Item coordinate data
◇ ◇ ◇ ◇ ◇ ◇ ◇

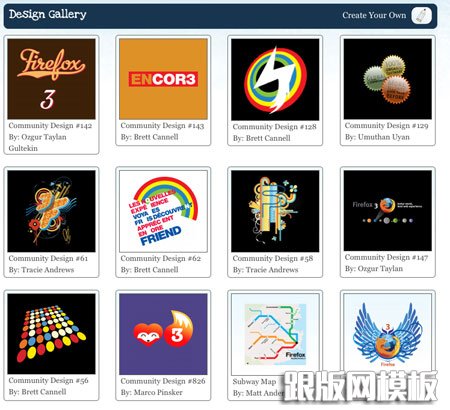Select the Firefox 3 planets design thumbnail
Screen dimensions: 450x410
click(388, 210)
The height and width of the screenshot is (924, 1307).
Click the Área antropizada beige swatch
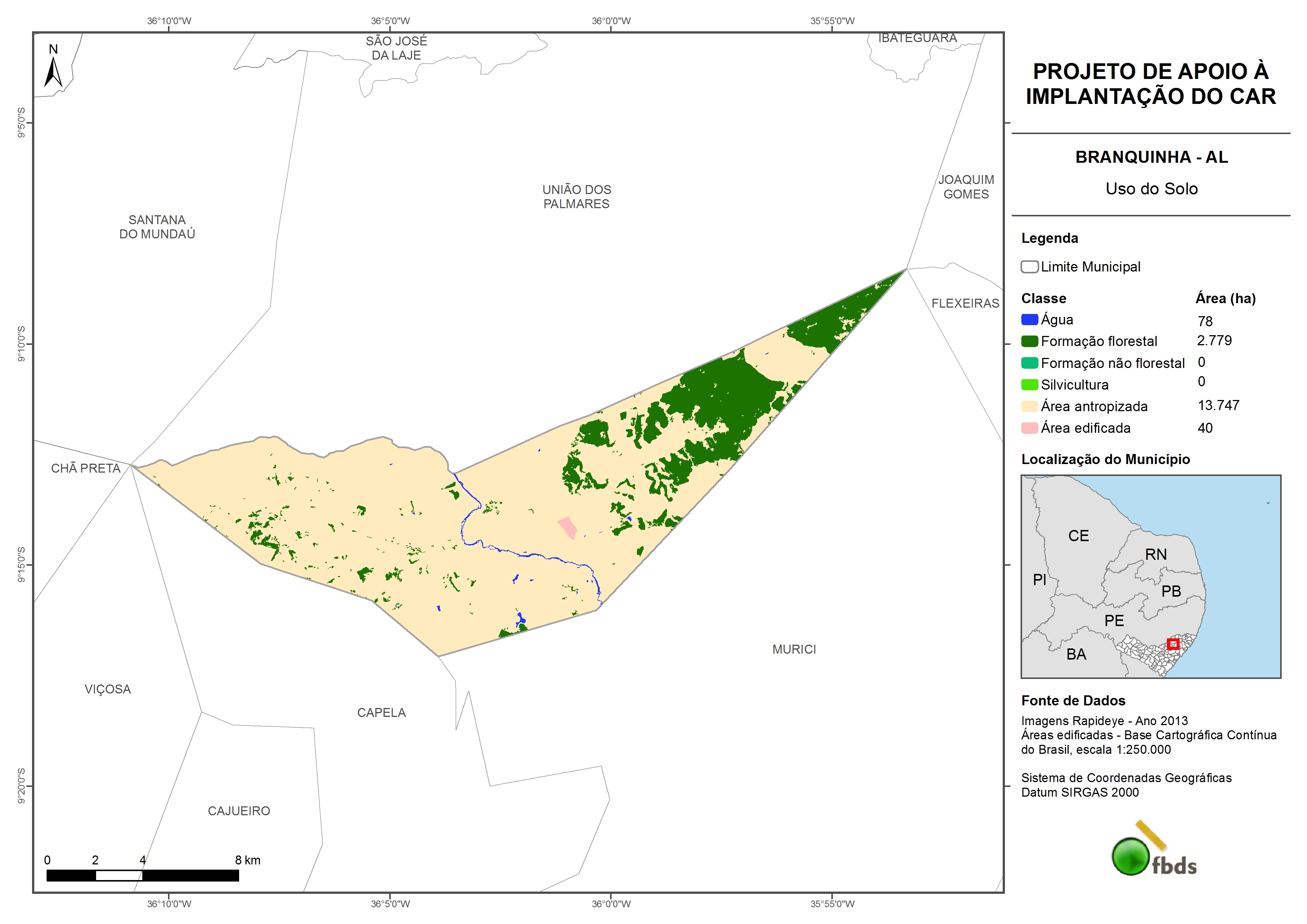[x=1029, y=406]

◇ ◇ ◇ ◇ ◇ ◇ ◇

[Required work]
Reproduce these rows line for line, leaving out the pictures.

[Answer to the task]
Select the Firefox 3 planets design thumbnail
Screen dimensions: 450x410
click(388, 210)
The height and width of the screenshot is (924, 1307).
Click the Área antropizada beige swatch
[x=1029, y=406]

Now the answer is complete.